Mais s’il pense la même chose, Laurent Wakana, lui, trouve qu’il faut reconnaître quand même que Micombero a assuré l’intangibilité des frontières. «Il a tenu à bien garder les frontières du pays ».
Micombero qui vient d’un clan longtemps écarté, prouve que les discriminations sont toujours mauvaises, estime Patrick Nsabimana qui trouve toutefois normal qu’il y ait des mécontents. Pour lui, cela est valable pour tous les pouvoirs.
Odette Nimubona, elle, a une autre lecture du pouvoir de Micombero. Pour elle, les femmes sont les grandes oubliées de cette première république. Pas de ministres ou autres dignitaires. Ceci du fait que les filles ont toujours été discriminées.
Micombero face à la gestion du pouvoir
À en croire l’analyse de l’historien Jean Marie Nduwayo, au pouvoir, c’est un Micombero qui est entouré d’Artémon Simbananiye, d’Albert Shibura, de Jean Ntiruhwama essentiellement. Ces derniers seront les hommes forts de la république face à un Micombero accusé d’avoir une personnalité faible et influençable. Un Micombero qui de son « règne » n’aurait tenu que cinq conseils de ministres. Résultat, ce sont ses hommes forts qui, dans les faits, gouvernaient le pays. Il faut aussi dire que Micombero a pris le pouvoir très jeune, ne sachant pas grand-chose de celui-ci, cela couplé à un manque des élites à l’époque.
Autre chose à signaler, explique toujours l’historien, l’ethnisme et la question du régionalisme deviennent grandissants sous Micombero. Également le manque de compétences, d’élites, ainsi que les évènements qui se passaient au Rwanda, influençaient fortement certains Burundais, ceux-ci voulant copier le modèle rwandais.
À signaler aussi l’Uprona érigé en parti d’Etat. Et comme Micombero ne contrôlait pas grand-chose, c’est le chaos qui s’installera. Cependant, nuance Nduwayo, tout n’était pas mauvais. Par exemple, sous son pouvoir, il n’y avait pas de corruption. Pour preuve, plusieurs des dignitaires du régime n’étaient pas riches.
Quid des tentatives de coup d’État ?
Les coups d’état, c’était aussi l’objet de ce débat. Ont-ils eu lieu? Pour Patrick Nsabimana, qu’il y ait eu des tentatives, c’est possible mais l’on ne saurait pas l’affirmer.
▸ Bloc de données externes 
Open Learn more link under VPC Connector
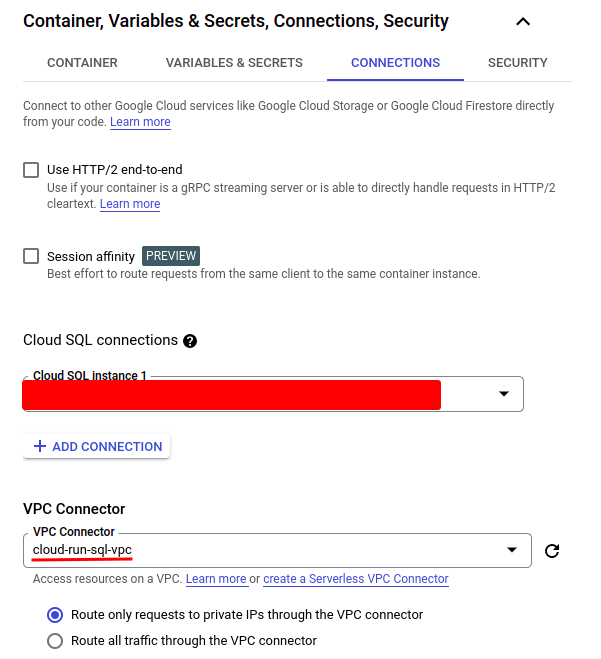Image resolution: width=601 pixels, height=659 pixels. (216, 579)
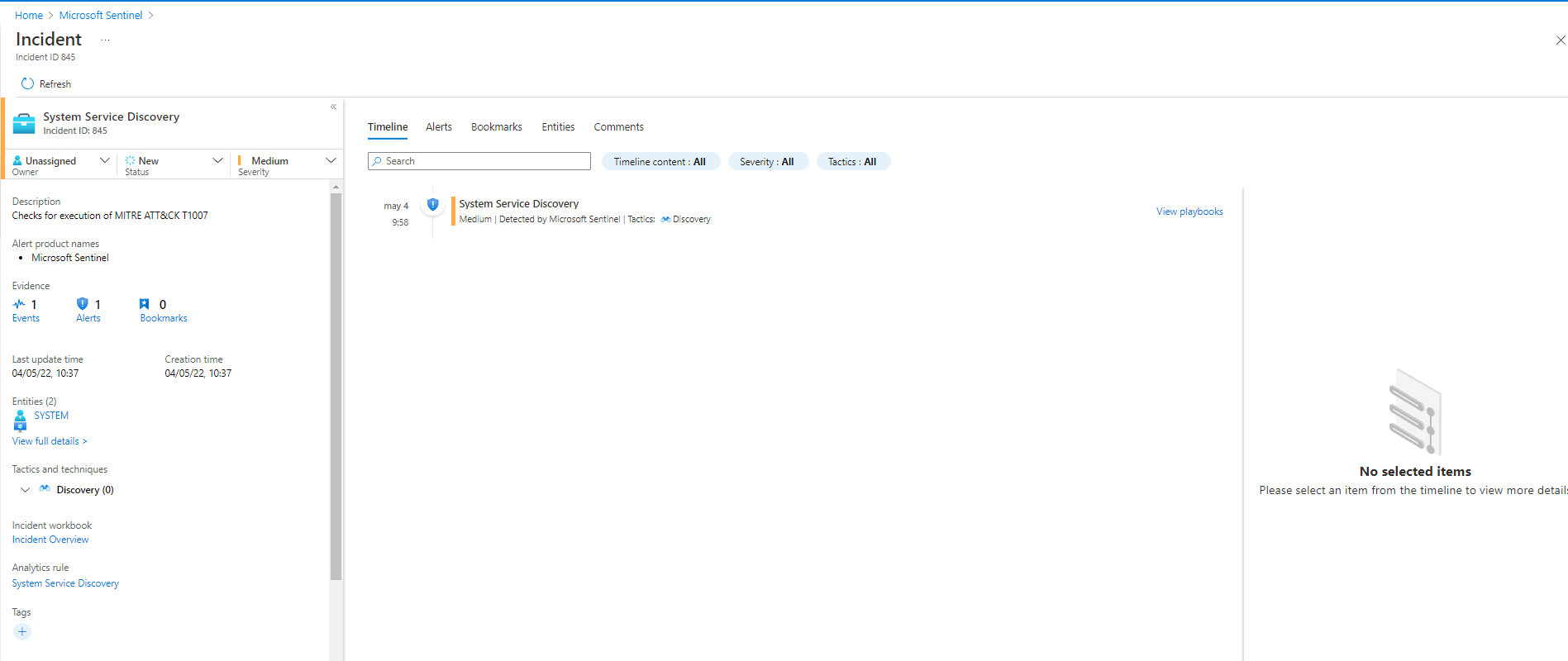Click the shield alert icon in timeline
Screen dimensions: 1568x661
(x=432, y=204)
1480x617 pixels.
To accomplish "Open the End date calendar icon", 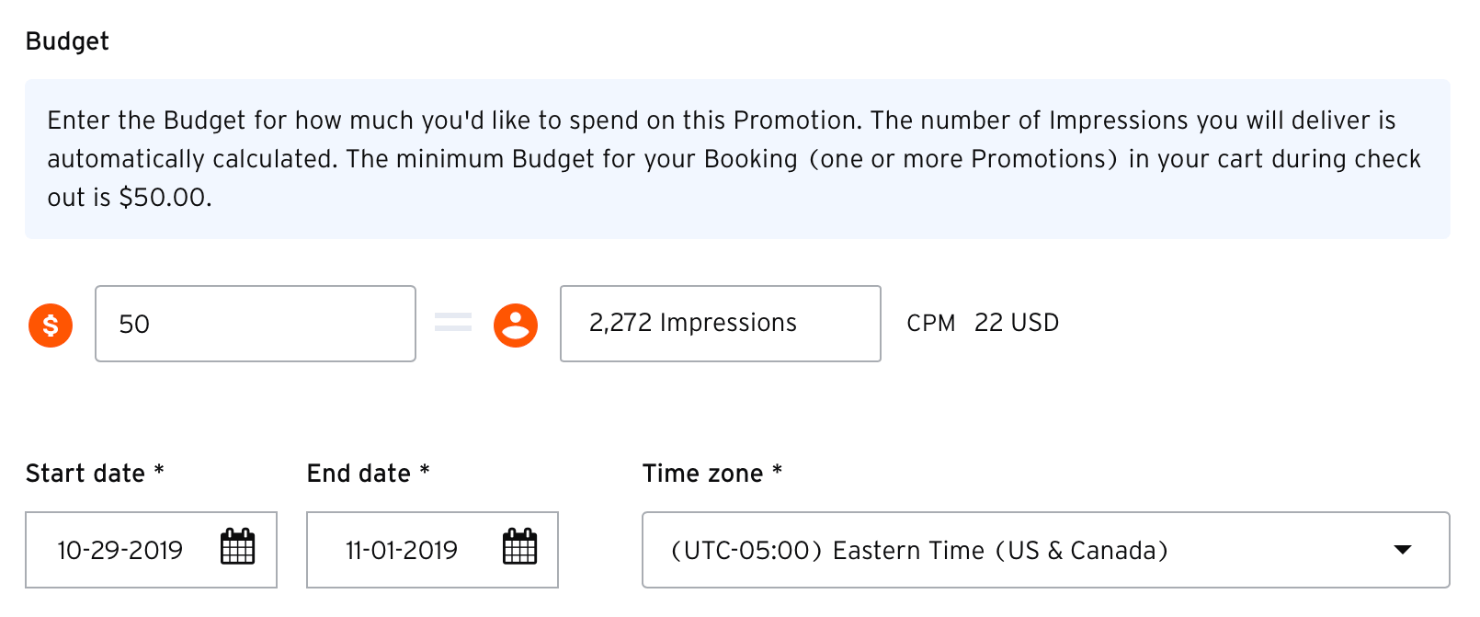I will (x=519, y=548).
Et pour Ferdinand, c’est vrai qu’il y a eu des tentatives dans ce sens, notamment en 1971. Mais pour Adrien Nzoyihera, ce serait plutôt des coups d’État montés par le pouvoir pour se débarrasser de ses adversaires.
Ces tentatives de coups d’État, l’historien Jean Marie Nduwayo estime qu’ils ont eu lieu. Il explique qu’en 1969, il y a eu effectivement une préparation du renversement de Micombero par certains militaires et civils hutu. Ils approcheront d’ailleurs le ministre Martin Ndayahoze, celui-là même qui ira le révéler à Micombero. Ensuite, ils seront exécutés, à la grande déception du ministre qui avait eu l’assurance de Micombero que ce sera sans suite.
Et pour la tentative de 1971, continue M. Nduwayo, bien que ce ne soit pas consensuel, il aurait été bien préparé, ce coup d’état. Mais la seule différence avec celui de 1969, c’est qu’il était conduit par des tutsi. A la suite du procès, ils ont été condamnés pour finir par être dédouanés par le juge Léonard Nduwayo. Ce qui irritera les hutus qui y verront un deux poids deux mesures, en référence aux exécutions et condamnations des accusés de 1969. On y reviendra.